Find every line in the items below that contains the word "computer" and copy each of those lines.

* **Provided information**:
--*--
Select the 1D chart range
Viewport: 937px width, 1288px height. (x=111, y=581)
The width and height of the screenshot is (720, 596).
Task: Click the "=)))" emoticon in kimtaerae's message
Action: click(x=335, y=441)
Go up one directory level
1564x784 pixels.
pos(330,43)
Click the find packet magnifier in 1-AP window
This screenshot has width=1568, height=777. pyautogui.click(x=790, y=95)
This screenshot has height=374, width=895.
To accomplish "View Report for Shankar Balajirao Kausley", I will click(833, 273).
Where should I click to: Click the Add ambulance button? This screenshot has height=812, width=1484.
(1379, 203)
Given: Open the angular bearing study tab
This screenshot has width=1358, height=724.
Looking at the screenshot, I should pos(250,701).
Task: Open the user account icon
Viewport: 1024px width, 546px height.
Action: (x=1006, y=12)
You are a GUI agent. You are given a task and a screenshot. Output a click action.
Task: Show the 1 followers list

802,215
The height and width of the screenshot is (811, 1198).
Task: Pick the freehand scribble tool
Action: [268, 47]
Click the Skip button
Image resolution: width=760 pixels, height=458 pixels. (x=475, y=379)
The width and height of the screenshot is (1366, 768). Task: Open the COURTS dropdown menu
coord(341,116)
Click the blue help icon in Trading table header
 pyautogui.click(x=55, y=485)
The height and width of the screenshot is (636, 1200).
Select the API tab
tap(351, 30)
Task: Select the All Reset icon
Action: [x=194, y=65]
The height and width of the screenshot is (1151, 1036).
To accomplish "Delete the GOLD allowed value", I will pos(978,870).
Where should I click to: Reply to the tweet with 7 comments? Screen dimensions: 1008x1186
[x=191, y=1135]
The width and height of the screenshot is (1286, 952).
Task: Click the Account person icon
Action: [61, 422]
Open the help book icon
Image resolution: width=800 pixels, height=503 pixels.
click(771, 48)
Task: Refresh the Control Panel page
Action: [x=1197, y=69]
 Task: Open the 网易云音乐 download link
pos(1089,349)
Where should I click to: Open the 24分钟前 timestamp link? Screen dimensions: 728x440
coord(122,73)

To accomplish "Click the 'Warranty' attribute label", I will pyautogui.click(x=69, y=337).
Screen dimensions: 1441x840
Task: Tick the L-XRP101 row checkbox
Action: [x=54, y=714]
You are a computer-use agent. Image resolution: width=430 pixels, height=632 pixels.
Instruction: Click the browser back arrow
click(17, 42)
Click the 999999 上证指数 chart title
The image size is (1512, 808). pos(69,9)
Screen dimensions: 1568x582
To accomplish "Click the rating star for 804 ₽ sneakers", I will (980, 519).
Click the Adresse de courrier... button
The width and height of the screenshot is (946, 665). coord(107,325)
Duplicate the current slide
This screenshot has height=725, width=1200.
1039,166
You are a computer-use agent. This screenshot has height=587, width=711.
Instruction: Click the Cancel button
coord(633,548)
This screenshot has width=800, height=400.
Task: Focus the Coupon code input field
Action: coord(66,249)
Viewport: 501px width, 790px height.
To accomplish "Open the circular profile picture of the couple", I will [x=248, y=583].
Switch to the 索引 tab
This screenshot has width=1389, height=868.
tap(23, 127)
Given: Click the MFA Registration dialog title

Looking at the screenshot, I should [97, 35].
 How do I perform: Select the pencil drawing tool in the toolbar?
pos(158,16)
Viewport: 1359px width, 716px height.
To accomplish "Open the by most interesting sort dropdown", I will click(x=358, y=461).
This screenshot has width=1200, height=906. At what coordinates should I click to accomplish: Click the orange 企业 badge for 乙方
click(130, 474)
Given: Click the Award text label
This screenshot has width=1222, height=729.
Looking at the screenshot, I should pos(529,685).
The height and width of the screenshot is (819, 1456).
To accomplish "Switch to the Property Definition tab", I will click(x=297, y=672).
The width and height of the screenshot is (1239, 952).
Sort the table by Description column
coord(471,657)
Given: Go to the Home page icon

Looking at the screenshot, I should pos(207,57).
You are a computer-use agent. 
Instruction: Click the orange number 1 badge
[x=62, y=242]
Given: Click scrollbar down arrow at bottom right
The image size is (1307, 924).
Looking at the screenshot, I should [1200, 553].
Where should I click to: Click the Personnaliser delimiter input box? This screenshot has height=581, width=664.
--*--
* **Exercise answer**:
You are a computer-use agent. Image resolution: width=430 pixels, height=632 pixels.
You are a computer-use agent. This screenshot has height=587, width=711.
You are a computer-use agent. 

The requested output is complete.